• WHAT IS REQUIRED:
Set down the material from the line containing "Where should I" through the line containing "click(x=516, y=351)" word for word, including both of those lines. Leave the pictures out of your copy.

--- begin STORED RECORDS ---

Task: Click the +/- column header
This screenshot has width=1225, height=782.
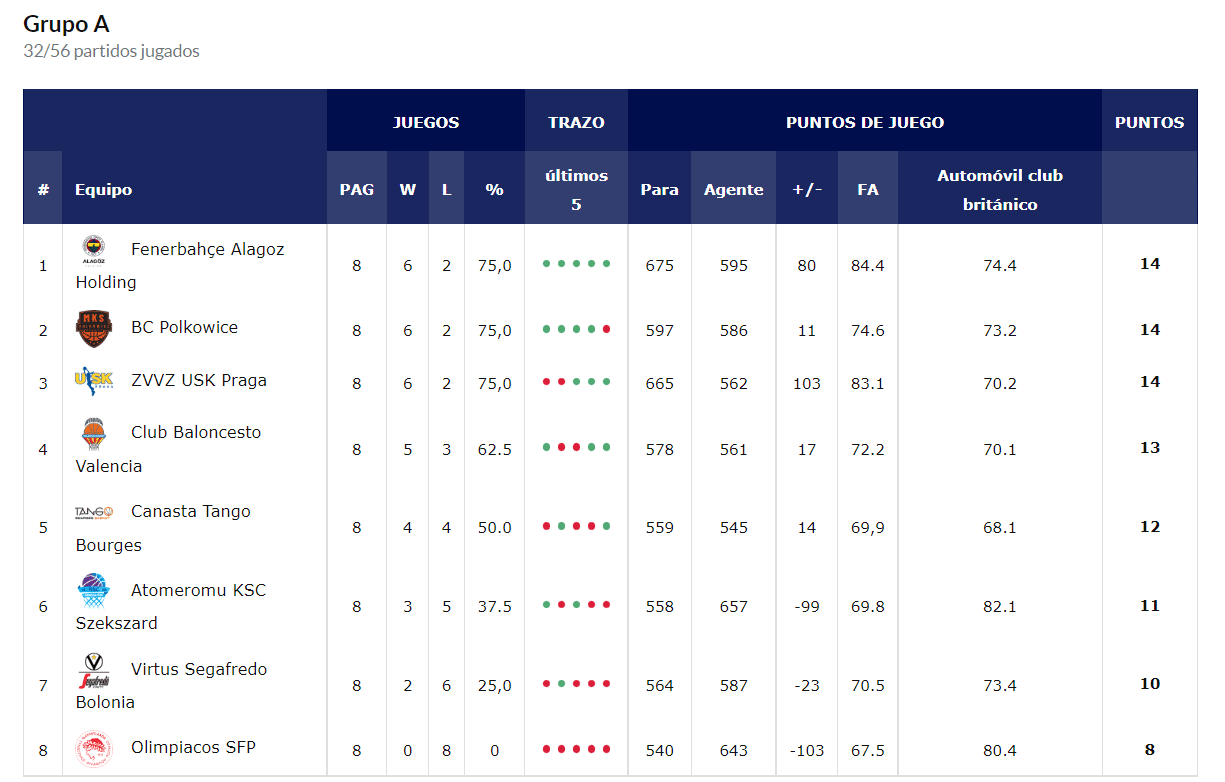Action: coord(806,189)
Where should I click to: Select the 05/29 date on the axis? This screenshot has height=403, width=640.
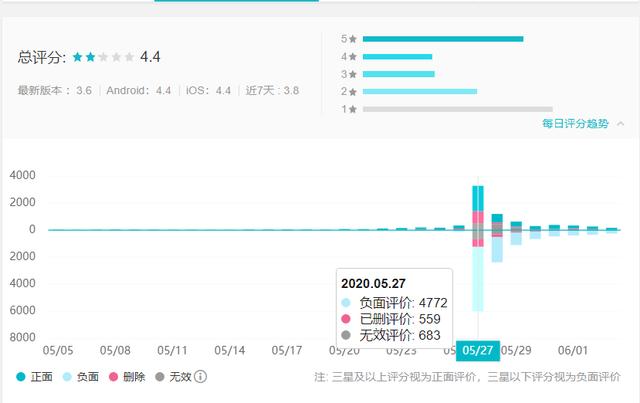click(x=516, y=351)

--- end STORED RECORDS ---
--- begin STORED RECORDS ---

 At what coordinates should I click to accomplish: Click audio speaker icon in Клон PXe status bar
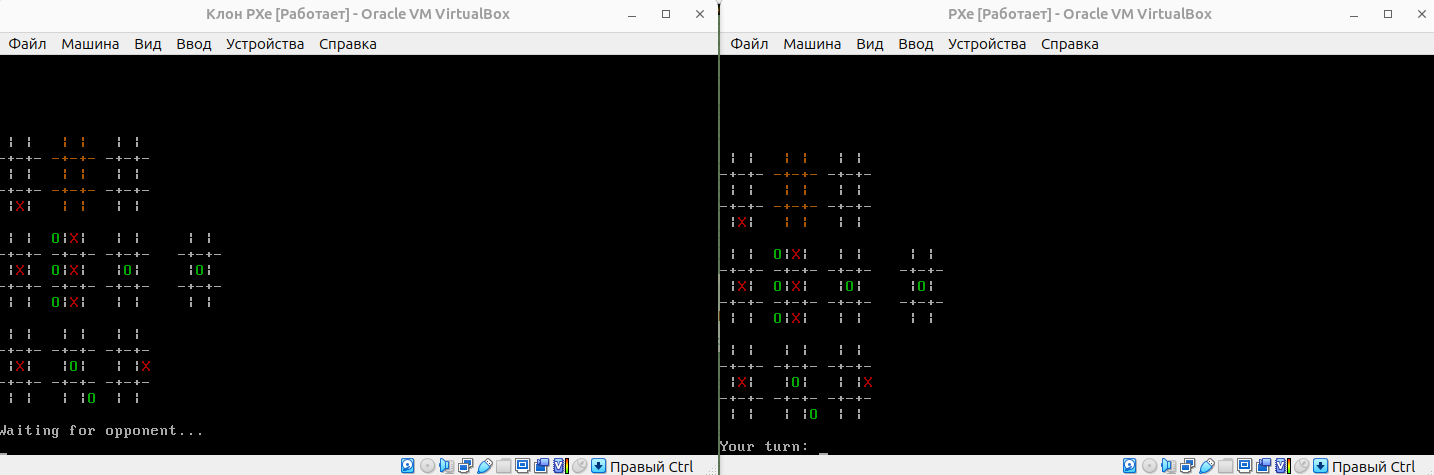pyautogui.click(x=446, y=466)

--- end STORED RECORDS ---

• SOLUTION FOR THIS TASK:
Where should I click to: Select the 05/29 date on the axis? This screenshot has height=403, width=640.
click(x=516, y=351)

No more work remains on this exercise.